N. Raja
Kantham Vs. State: Inspector of Police, A.P. [2009] INSC 1270 (23 July 2009)
Judgment
CRIMINAL
APPELLATE JURISDICTION CRIMINAL APPEAL NO.817 OF 2006 N. RAJA KANTHAM
.......Appellant Versus STATE: INSPECTOR OF POLICE ......Respondent ORDER The
accused-appellant was, at the relevant time, working as a Senior Accountant in
the District Treasury Office, Warangal. On 4th June, 1991, a salary bill
pertaining to 23 employees of Irrigation Division No.2 amounting to 2
Rs.43,178/- was submitted in the District Treasury Office, Warangal. As per the
prosecution story, the very same evening, the complainant Venugopal PW-1 and
his colleague K. Srinuvas Rao PW-2 approached the accused and enquired about
the bill. The accused demanded Rs.700/- as a bribe for getting the bill passed.
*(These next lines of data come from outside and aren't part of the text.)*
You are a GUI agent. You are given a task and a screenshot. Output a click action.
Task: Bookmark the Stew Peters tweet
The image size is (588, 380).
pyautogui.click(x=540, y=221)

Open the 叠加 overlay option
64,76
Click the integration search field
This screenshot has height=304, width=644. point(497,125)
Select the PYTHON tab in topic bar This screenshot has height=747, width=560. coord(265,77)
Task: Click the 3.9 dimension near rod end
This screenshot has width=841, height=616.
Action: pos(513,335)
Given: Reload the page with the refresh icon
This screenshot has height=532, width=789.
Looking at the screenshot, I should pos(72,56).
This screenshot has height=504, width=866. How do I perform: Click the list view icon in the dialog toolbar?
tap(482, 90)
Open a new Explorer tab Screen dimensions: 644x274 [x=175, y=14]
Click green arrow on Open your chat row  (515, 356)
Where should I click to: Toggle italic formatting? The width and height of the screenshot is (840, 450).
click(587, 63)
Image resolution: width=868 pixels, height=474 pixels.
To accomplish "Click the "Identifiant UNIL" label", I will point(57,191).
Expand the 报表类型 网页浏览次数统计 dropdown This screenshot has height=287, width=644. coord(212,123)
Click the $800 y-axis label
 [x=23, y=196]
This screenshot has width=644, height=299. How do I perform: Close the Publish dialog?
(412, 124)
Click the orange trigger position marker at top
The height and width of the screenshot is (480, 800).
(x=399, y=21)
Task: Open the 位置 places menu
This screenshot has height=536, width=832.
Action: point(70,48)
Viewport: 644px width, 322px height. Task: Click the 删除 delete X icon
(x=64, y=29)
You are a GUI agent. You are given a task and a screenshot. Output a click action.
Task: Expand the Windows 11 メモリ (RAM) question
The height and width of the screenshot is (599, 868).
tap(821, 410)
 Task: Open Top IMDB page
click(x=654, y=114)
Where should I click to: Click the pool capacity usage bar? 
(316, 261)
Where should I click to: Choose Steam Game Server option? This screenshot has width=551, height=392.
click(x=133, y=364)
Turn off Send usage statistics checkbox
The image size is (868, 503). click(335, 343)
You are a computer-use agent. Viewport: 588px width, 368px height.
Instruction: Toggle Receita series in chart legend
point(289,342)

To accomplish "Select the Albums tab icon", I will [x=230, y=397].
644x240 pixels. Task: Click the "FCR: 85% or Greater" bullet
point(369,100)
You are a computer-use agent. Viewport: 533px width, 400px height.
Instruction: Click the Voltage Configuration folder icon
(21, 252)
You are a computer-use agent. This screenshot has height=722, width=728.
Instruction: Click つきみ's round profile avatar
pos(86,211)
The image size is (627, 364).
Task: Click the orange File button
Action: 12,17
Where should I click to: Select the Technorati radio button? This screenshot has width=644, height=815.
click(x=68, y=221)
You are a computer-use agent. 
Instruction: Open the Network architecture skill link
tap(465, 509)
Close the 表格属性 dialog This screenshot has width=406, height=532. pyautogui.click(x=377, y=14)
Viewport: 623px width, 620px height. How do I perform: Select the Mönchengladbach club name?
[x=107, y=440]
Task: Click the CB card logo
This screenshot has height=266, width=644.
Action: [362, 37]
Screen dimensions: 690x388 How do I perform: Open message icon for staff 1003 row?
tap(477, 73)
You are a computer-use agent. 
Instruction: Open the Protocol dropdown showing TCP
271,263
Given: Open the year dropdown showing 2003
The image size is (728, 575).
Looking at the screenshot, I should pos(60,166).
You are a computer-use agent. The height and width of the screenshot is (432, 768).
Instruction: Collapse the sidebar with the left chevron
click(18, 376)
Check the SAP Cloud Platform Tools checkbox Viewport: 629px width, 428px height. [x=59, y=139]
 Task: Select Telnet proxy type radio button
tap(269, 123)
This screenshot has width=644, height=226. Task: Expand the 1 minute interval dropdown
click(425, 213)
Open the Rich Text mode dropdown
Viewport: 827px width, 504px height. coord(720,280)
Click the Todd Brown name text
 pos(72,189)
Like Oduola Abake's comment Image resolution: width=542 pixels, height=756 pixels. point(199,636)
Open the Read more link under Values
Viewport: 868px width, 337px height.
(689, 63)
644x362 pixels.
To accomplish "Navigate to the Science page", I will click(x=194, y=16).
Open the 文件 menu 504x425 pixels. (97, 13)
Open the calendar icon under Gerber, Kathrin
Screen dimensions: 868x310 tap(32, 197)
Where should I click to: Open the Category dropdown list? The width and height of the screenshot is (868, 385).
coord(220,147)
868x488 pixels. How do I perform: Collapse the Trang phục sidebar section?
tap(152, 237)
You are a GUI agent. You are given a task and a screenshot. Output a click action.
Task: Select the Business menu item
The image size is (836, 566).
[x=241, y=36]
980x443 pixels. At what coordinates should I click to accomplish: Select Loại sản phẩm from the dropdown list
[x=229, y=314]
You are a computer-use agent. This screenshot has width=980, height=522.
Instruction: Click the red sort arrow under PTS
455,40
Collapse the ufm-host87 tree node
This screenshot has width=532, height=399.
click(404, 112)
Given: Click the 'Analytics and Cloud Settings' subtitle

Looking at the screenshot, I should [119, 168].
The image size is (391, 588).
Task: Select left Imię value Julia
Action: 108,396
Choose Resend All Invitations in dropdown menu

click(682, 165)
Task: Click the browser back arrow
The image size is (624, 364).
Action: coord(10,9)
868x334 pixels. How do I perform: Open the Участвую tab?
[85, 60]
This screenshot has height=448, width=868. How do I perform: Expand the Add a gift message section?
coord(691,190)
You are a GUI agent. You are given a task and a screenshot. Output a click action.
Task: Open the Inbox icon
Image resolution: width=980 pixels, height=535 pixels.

As the complainant was not willing to pay this amount he approached the DSP,
Anti Corruption Bureau, Warangal and lodged a complaint, Ext.P.1 On the basis
of this complaint a trap was arranged on 6th June, 1991 when the accused
allegedly accepted the amount from PW.1.
The
tainted money was recovered from the appellant and on the phenolphthalein test,
the solution turned pink. On the completion of the investigation, the accused
was charged under Sections 11 and 13 (2) read with Section 13(1)(D) of the
Prevention of Corruption Act, 1988 and brought to trial.
The
prosecution, in support of its case, examined PWs 1- 6 and put on record
Exhibits P.1-P.20 and M.Os. 1-8. Four witnesses in defence, DWs.1-4, were also
examined by the accused. The trial Judge went through the evidence on record 3
very carefully and in the course of a very elaborate judgment, discussing all
aspects of the case held that the evidence of PWs.1 and 2 was not worthy of
credence as it was clear that the payment of Rs.700/- had been made towards
repayment of a loan which one Prasad, a nephew of PW.1, the complainant had
taken from the accused, and that the record indicated that the accused and the
complainant represented two different factions of employees union and that was
an additional reason for what could be a case of false implication.
It was
further held that as the accused and PW.1 were residents of the same village it
appeared that there was some rivalry between them inter se. The trial Court
also observed that the very fact of the trap being struck was itself in doubt
as PW.2 who was to give a signal after the money has been passed over had not
made any signal on which the DSP had sent Constable Satyanarayana to find out
whether the money had been paid, and it was after Satyanarayana reported to the
DSP that the money had in fact been handed over that the raid had been carried
out. The Court concluded that as Constable Satyanarayan had not been produced
as a witness 4 also indicated the falsity of the case. The Court accordingly
acquitted the accused for the offence charged. An appeal was thereafter taken to
the High Court and on the basis of a casual examination of the evidence and a
brief discussion in one or two paragraphs, the exhaustive judgment of the trial
court has been set aside and the accused convicted. This matter is before us by
way of special leave.
Mr. P.S.
Patwalia, the learned senior counsel for the appellant, has first and foremost
submitted that if the trial court had taken a decision which could be possible
on the evidence, interference by the High Court in an appeal against acquittal
on the plea that a different view was also possible, was not called for. He has
also pointed out that the cash recovered was a re-payment of the loan which had
been taken by Prasad and the factum of the loan stood proved not only from the
statement of the defence witnesses but even from the cross-examination of PW.1
himself. He has also pointed out that as Satyanarayana, the Constable had not
been produced in evidence, it appeared that the trap had in fact not been 5
struck but the whole matter concocted for the reason that PW.1 Venugopal have
deep animosity towards the appellant.
The
learned counsel appearing for the State, Ms. Altaf Fathima, has, however,
pointed out that in addition to the unimpeachable evidence of PWs.1 and 2 and
the fact that the hand wash of the appellant had indicated the presence of the
phenolphthalein powder, the evidence of the mediator Laxminrayana proved the
case beyond any doubt. She further submitted that PW.1 was one of 23 persons
who would have been the beneficiaries of the amount that was to be disbursed by
the Treasury Department for which they had made an application which was to be
dealt with by the appellant.
We have
heard learned counsel for the appellant and perused the record. We endorse Mr.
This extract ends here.